O'Melveny Nabs Leading DOJ Criminal Division Prosecutor
Ben Singer, who led the Criminal Division's securities and financial fraud unit, will join O'Melveny & Myers this summer.
May 22, 2018 at 02:53 PM
2 minute read
O'Melveny & Myers has hired Benjamin Singer, a former senior prosecutor in the Justice Department, as a partner in Washington, D.C.
Singer worked his last day May 18 as chief of the securities and financial fraud unit in the DOJ's Criminal Division. He will start as a partner in O'Melveny's white-collar defense and corporate investigations practice on July 1.
After nine years at the Justice Department, Singer said it was important to him to join a firm with a culture he respects and appreciates. “I think it's a once-in-a-lifetime opportunity,” Singer said of his new firm.
Singer said he thought the time was right to leave the Justice Department because he accomplished the goals he set out to achieve when he got there—running big investigations, doing trial work, and being a leader with the opportunity to help set department policy and mentor younger lawyers.
Singer oversaw a team of 50 federal prosecutors investigating complex fraud cases. (He said he did not expect any of his colleagues to follow him “immediately.”) He played a key role in the government's investigation of Volkswagen for allegedly evading U.S. emissions standards.
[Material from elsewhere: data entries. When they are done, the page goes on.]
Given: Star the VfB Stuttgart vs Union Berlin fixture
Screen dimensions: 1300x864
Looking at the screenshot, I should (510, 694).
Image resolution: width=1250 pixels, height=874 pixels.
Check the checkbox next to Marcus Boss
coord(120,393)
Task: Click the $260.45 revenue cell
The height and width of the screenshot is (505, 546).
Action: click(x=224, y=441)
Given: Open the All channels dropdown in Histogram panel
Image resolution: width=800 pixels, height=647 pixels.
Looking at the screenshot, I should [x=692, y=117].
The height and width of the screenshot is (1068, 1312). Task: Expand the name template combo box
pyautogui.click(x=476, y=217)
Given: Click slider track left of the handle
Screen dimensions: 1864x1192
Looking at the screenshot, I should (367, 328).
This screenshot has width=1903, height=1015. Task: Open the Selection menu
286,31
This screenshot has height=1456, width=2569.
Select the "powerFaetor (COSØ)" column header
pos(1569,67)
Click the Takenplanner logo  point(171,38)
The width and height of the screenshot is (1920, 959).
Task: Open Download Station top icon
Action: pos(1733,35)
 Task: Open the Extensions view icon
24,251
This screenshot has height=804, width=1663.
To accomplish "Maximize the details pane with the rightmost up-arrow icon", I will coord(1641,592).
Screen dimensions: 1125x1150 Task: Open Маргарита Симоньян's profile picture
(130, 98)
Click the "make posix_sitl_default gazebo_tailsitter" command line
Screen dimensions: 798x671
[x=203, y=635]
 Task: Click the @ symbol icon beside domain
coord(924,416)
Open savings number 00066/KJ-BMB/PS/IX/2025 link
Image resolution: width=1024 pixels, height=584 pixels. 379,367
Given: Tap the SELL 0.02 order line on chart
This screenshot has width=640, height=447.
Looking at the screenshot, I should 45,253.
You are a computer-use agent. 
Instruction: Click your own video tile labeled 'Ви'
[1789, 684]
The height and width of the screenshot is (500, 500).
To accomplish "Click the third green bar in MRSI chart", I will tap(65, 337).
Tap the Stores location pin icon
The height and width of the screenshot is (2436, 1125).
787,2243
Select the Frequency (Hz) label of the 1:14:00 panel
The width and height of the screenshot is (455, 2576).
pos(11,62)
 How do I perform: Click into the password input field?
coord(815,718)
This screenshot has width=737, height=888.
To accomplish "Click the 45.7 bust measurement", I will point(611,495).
Singer also worked as head of the health care fraud unit, leading a team that prosecuted Medicare fraud, and he supervised the creation of Medicare Fraud Strike Forces in Detroit, Dallas and Tampa.
He is the second prominent prosecutor to move to O'Melveny this year, following Nicole Argentieri, former Eastern District of New York public integrity section chief, who joined the firm in New York in April.
Singer declined to answer questions regarding the former head of the Criminal Division's fraud section, Andrew Weissmann, one of special counsel Robert Mueller's first hires and a top lieutenant in the ongoing probe.
Weissmann's tenure at the DOJ is facing new scrutiny following a Monday night court filing from attorneys for Paul Manafort, President Donald Trump's former campaign chairman. Manafort's attorneys are pushing a federal judge for a hearing involving the leak of confidential grand jury information and pointed to a meeting Weissmann reportedly attended with The Associated Press in April 2017, when Weissmann still served at the Justice Department.